The Nihm Offensive was a military operation that began in mid-December 2015 in the District of Nihm (40 km east of the capital Sana'a), when government forces took control of "Mas camp" which borders the governorates of Al-Jawf, and Marib. On 19–20 December, government forces coming from Marib and al-Jawf (in the northeast of the capital Sana'a), took control of the 312th Armored Brigade camp, and 334th Armored Brigade camp. Government forces faced fierce resistance that lasted until February 2016, when they were able to take control of the 312th Armored Corps camp.

==2015==
On 16 December, government forces took control of Fardhat Nihm from Saleh/Houthi forces. Clashes continued for approximately ten days until government forces took full control of Fardhat Nihm. After officially announcing on 26 December full control of Fardhat Nihm, government forces officially declared that they had broken into one of the first districts of the Sana'a Governorate, which is approximately 60 kilometers from Amanat Al Asimah (the capital).

==2016==
On 10 February 2016, approximately a month and half after the capture of Fardhat Nihm, government forces were on the outskirts of the town of Nihm.
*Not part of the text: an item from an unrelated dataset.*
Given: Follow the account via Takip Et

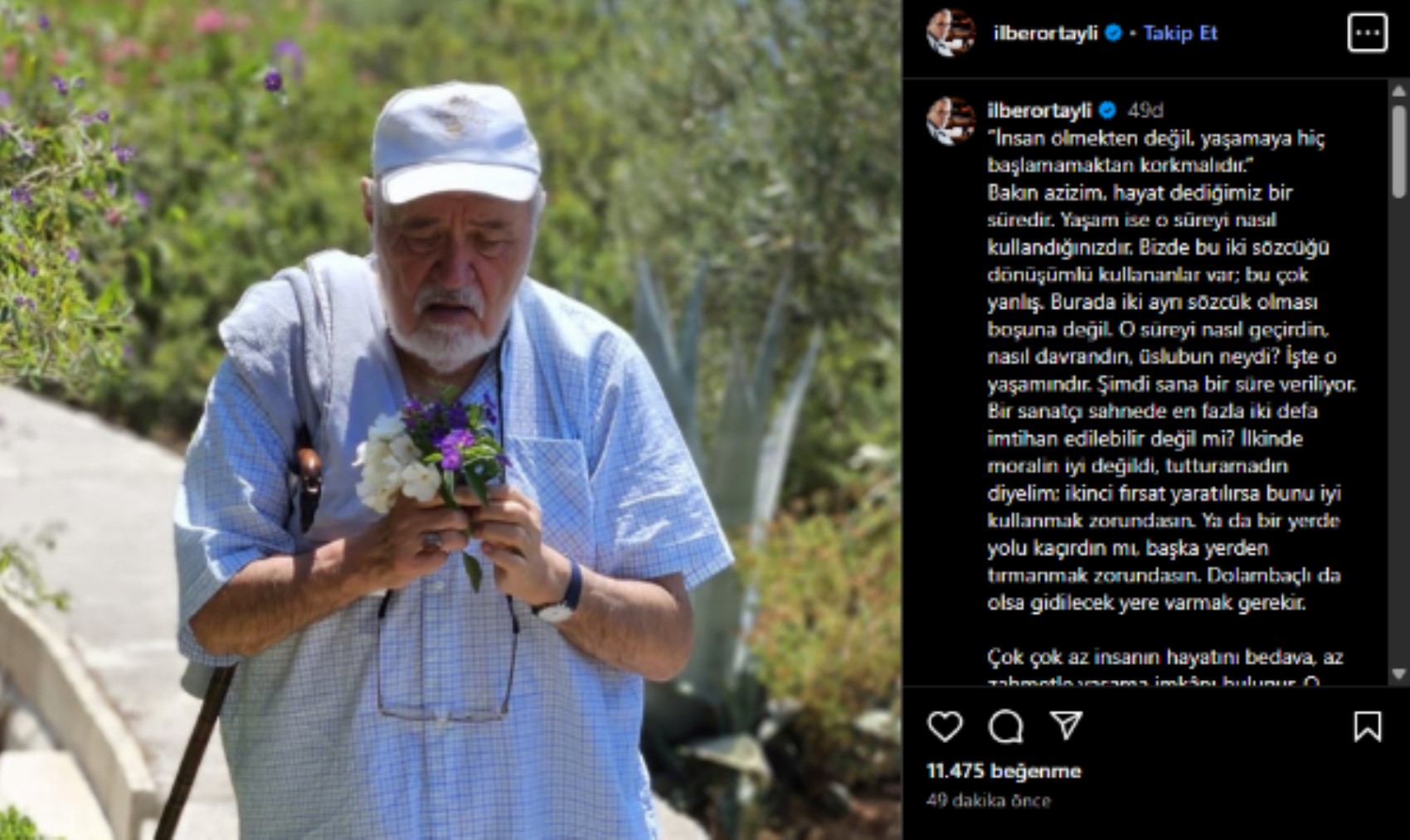Looking at the screenshot, I should tap(1179, 33).
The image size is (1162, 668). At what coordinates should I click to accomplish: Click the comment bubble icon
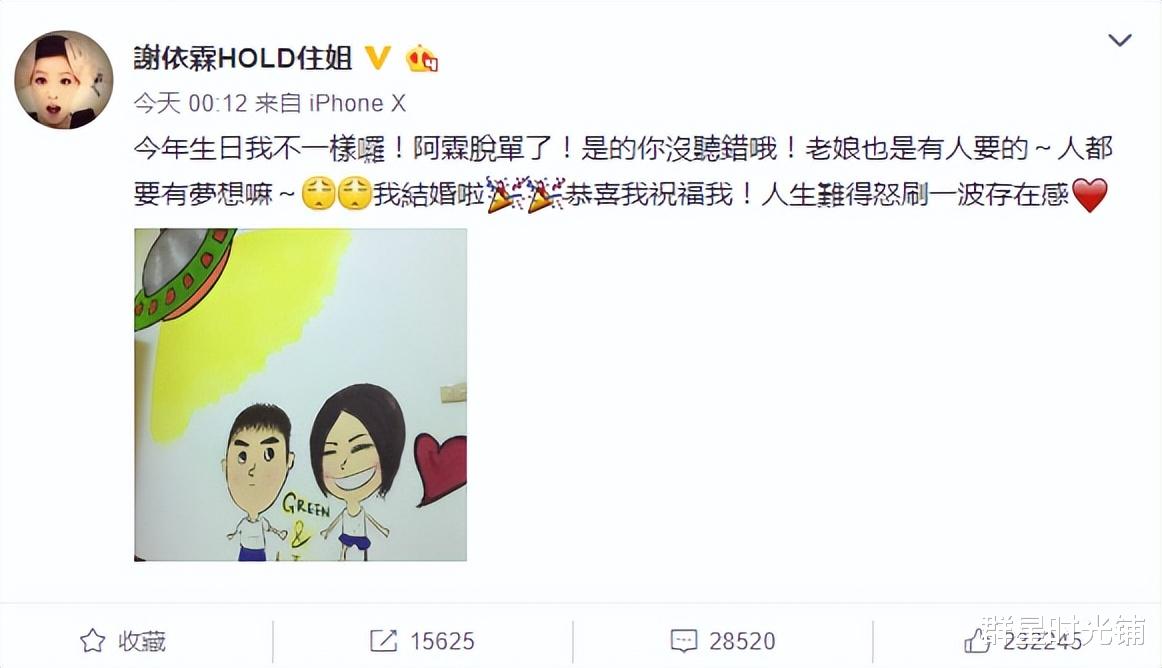click(683, 641)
Houthi forces and their allies called for the Bani Hushaysh tribe to stop any further advances and to recapture the lost town. After a few days of clashes, Houthi forces were able to regain the town of Nihm with help from the Bani Hashish tribe. After months of a stalemate, in August 2016, Government forces captured the strategic mountains of Al-Manara, and Salifih al-Faqih overlooking the villages of Bani Faraj in the Nihm District, which resulted in 17 deaths to Houthi Forces and Allies, and over 25 airstrikes in Houthi Strongholds according to Government forces.

On 7 October 2016, Abdul-Rab al-Shadadi was killed in an artillery strike during an offensive east of the city of Sana'a by Houthi fighters.

==2017==
On 9 March 2017, government forces took control of the Al-Arakat Dam, and Mount Al-Jarjur which overlook the village of Al-Arqan and several hills in Mount Al-Safina. Furthermore, government forces reported significant advances in the village of Bani Faraj, on the outskirts of Nihm district. On 10 May 2017, clashes spilled over from Al-Jawf into the Arhab District in the Nahran area, which is located in-between the Arhab and Nihm district. According to government officials, on the week of 31 October, over two hundred Houthis were killed in Nihm.

==2018==
On 19 January 2018, Mount Al-Qarn and Mount Al-Dabbayeb were captured by government forces from Houthi rebels, and according to many military sources; government forces control most of Nihm's highlands that overlook Amanat Al Asimah.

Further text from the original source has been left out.